Document passage ▸
──────────────────────────────
I was in a phone meeting with at least two NRC region III officials yesterday, the inspectors boss and a regional equipment specialist.
My pitch is the cosby SRVs have worked flawlessly for at least a decade. I actually might have added pressure in and around 2003, that the current SRVs was defective in 2003 and that is why they got the Crosby in them today. They had a host of leaking and valves with operational problems. See the docket on my comments in and around 2003. I believe this is when they went to the cosby valves.
Pressure setpoint drift problems: Technical Specification violations
Unit 1
LER-2018-003-01 (2 vlvs failed test)
Unit 2
LER-2017-002-02 (2 vlvs failed test
LER-2017-004-02 (2 vlvs failed test)
So they have been working perfectly till 2015. This isn't a one plant facility...its a two plant facility. Then unit 1 had two SRV's setpoint drift problem out of 13 SRVs. Plant 2 began having problem in about 2017 with two valves failing teck specs and then again in 2018 with two failing again on setpoint drift. My take is all of a sudden in 2015 setpoint drift failures showed up ending with 6 failed test, albeit it failed by just a few psi. All found failing for unknown reasons. The NRC's take is the laSalle discovered defected and corrected the problem like in 2015. I came back with, "well, it seems the corrective actions didn't work in 2015, as we had a another failure 2017. And the corrective actions in 2017 didn't work also as we had another failures of two in 2018. So out of three LERs, with got 6 valves that failed for unknown reason. The NRC could throw at LaSalle a expensive route cause analysis on the failed SRVs, but they don't have a good enough reason for as yet. I thought that would be a good idea as it would send a message to LaSalle and the rest of the industry. I told them I thought we had reason to suspect we got vendor testing paperwork falsification issues going on. Out of three testing cycles, we got three LERs describing two failed test each. Finding exactly two failed test over three cycles seems like wining the $800 million dollar lottery to me. I reminded the NRC I think the testing vendors can make the testing result sing to any tune of the licensees.
──────────────────────────────
Stored data ▸
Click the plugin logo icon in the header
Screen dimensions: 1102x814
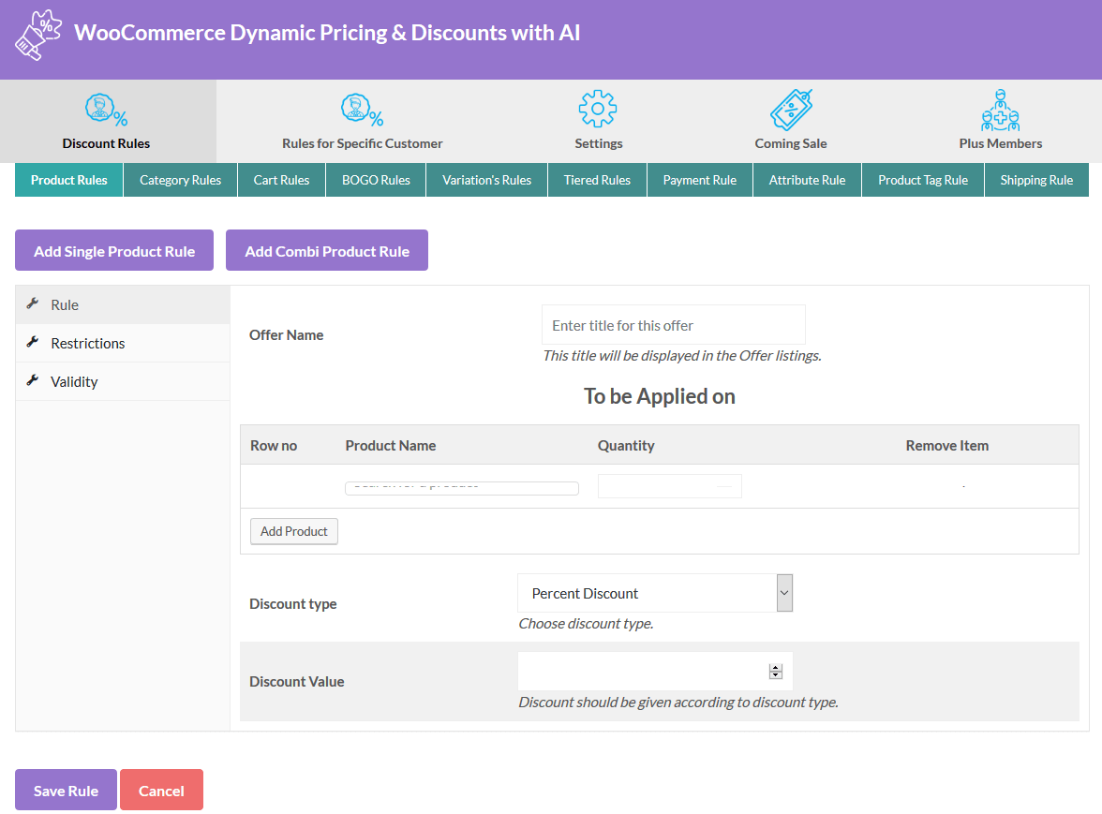pyautogui.click(x=37, y=37)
──────────────────────────────
Goal 1 ▸
List every licensee event report number that appears in the passage on LaSalle's relief valves.
Goal 2 ▸
Pick up the passage on LaSalle's relief valves after its last sentence and keep writing it.

Written reply 1 ▸
LER-2018-003-01
LER-2017-002-02
LER-2017-004-02

Written reply 2 ▸
NRC officials poorly trained on SRV operations and maintenance issues throughout the industry precipitated by the NRC's poor documentation of historical operation and maintenance. This poor historically documentation, like some kind of repetitive 2 year industry notification, leads to the effect of inadequate training on reactor safety equipment to inspectors and within the senior leadership of the NRC. I believe this effects more than safety relief valve issues.
Update May 12
I got a call yesterday afternoon from Allegations Sara that new information has just come in and the agency wants me to hear it. I got a tele conference with a few NRC officials and the licensee this morning at 9:30 am. That is why I am looking over this article this morning. Bells are ringing when the NRC says they got new information they want me hear and maybe the license will be in the meeting. Is this coming from the new US House election?
***reposted from 2/20
***Reposted from 2/19
NRC search for safety relief valve LERS for the last ten years
Unit 1 Cosby LERs
Licensee Event Report 2018-003-01, Two Main Steam Safety Relief Valves Failed lnservice Lift Inspection Pressure Test
These Below LER are not into the system.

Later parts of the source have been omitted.